Если бы Керженцев ограничился созданием утопической модели будущего «театра коммуны», то его, по существу, не в чем было бы упрекнуть. С лежащей в основе концепции «Творческого театра» мыслью о том, что искусство коммунистического общества, как и оно само, навсегда покончит с разделением труда, спорить было бы не корректно. В какие бы фантастические одежды ни одевал свою идею Керженцев, какими бы неубедительными с тогдашней и современной точек зрения ни казались предложенные автором театральные формы будущего искусства, Керженцев, как и всякий другой, имел право на свою «социалистическую фантазию». Тем более, что она по-своему продолжала традицию русской дореволюционной эстетики (Л. Н. Толстой) и находила подкрепление (на разных уровнях) в духовных исканиях революционной эпохи. «Россия, — писал А. А. Блок в 1921 году, — молодая страна, и культура ее — синтетическая культура.

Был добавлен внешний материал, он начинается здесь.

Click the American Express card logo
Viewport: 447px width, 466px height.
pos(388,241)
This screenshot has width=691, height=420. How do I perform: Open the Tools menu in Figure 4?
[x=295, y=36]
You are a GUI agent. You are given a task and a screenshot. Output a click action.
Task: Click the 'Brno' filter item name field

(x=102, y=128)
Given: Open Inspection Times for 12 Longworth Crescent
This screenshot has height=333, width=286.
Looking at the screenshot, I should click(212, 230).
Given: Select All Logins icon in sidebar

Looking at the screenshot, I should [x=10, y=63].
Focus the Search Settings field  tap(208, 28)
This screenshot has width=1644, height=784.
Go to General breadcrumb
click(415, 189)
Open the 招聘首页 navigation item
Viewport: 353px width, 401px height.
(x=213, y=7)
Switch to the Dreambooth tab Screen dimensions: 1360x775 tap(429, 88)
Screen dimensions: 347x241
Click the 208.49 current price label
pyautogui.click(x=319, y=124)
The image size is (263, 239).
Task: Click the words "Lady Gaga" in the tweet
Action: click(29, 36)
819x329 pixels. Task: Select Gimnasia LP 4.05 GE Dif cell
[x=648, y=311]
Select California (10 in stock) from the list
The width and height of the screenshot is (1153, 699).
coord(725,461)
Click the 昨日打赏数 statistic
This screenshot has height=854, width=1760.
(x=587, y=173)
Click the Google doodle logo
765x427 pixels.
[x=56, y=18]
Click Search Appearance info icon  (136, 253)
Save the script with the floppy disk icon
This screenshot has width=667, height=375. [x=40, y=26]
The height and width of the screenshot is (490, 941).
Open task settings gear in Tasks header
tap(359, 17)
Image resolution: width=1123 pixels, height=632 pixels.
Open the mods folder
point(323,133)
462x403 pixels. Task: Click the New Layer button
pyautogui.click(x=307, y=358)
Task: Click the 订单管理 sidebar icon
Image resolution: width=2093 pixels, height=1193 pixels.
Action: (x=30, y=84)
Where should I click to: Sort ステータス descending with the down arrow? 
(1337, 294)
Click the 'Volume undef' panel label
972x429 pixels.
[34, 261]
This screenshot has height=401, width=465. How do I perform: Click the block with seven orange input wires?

Русскому художнику нельзя и не надо быть “специалистом”. <…> Так же, как неразлучимы в России живопись, музыка, проза, поэзия, неотлучимы от них и друг от друга — философия, религия, общественность, даже — политика»[ccii].
Но все дело заключалось в том, что рядом с этой программой «максимум» Керженцев выдвинул еще и программу «минимум», т. е. конкретные предложения, могущие, по его мнению, незамедлительно направить творческий порыв масс на создание такого театра, который тут же превратит их в синтетических художников, не стесненных цеховой узостью специализации. Программа «минимум», предусматривающая создание «пролетарского театра», отвечающего, по мнению Керженцева, начальному периоду революции, {49} находилась в прямой зависимости от его утопического идеала, являлась первой ступенькой на пути к «театру коммуны». Попытка усмотреть в реальной эпохе «военного коммунизма» первую стадию коммунизма утопического не может не вызывать возражений.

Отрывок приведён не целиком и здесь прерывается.